__Extrait du document__:
C’est surtout la démarche opérationnelle, la pensée tactique qui définit tout et préside finalement à la conception du code d’attaque. Et à ce titre, Flame ne correspond pas vraiment à la démarche opérationnelle requise. Une attaque doit être ciblée et à ce titre ses principales caractéristiques doivent être les suivantes :

  • Un code une cible. Ne jamais utiliser deux fois le même code, même sous une variante. C’est d’ailleurs une hérésie de penser que cela soit possible car plus que la cible c’est son environnement (utilisateurs inclus) qui compte. Il faut prendre en compte les réactions de cette cible et prévoir divers scenarios. De ce point de vue c’est surtout la phase de renseignement puis de planification qui va dicter la nature réelle du code.
  • La conduite de la manœuvre requiert une part non négligeable d’opérateurs humains en soutien de l’action du code.

__Données fournies__:
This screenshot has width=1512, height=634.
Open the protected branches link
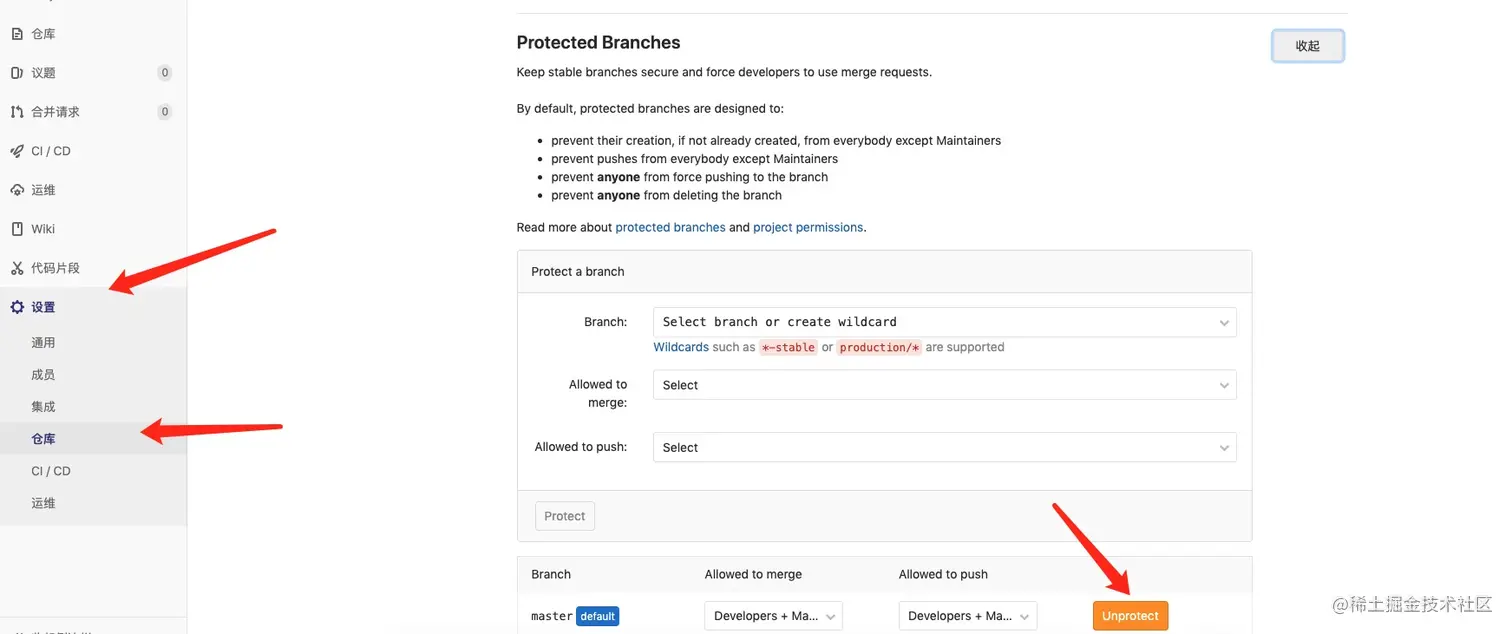tap(670, 228)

__Travail à faire__:
- 1) Extrayez le passage de l'extrait sur Flame en commençant par « C’est surtout la démarche » et en allant jusqu'à « l’action du code. ».
- 2) Répondez à ces questions à partir de l'extrait sur Flame :
(a) Quel nom l'extrait cite-t-il comme ne correspondant pas vraiment à la démarche opérationnelle requise ?
(b) Quelles phases vont dicter la nature réelle du code ?
(c) Que requiert la conduite de la manœuvre en soutien de l'action du code ?

__Réponses dans l'ordre__:
- 1)
C’est surtout la démarche opérationnelle, la pensée tactique qui définit tout et préside finalement à la conception du code d’attaque. Et à ce titre, Flame ne correspond pas vraiment à la démarche opérationnelle requise. Une attaque doit être ciblée et à ce titre ses principales caractéristiques doivent être les suivantes :

  • Un code une cible. Ne jamais utiliser deux fois le même code, même sous une variante. C’est d’ailleurs une hérésie de penser que cela soit possible car plus que la cible c’est son environnement (utilisateurs inclus) qui compte. Il faut prendre en compte les réactions de cette cible et prévoir divers scenarios. De ce point de vue c’est surtout la phase de renseignement puis de planification qui va dicter la nature réelle du code.
  • La conduite de la manœuvre requiert une part non négligeable d’opérateurs humains en soutien de l’action du code.

- 2)
(a) Flame.
(b) La phase de renseignement puis celle de planification.
(c) Une part non négligeable d'opérateurs humains.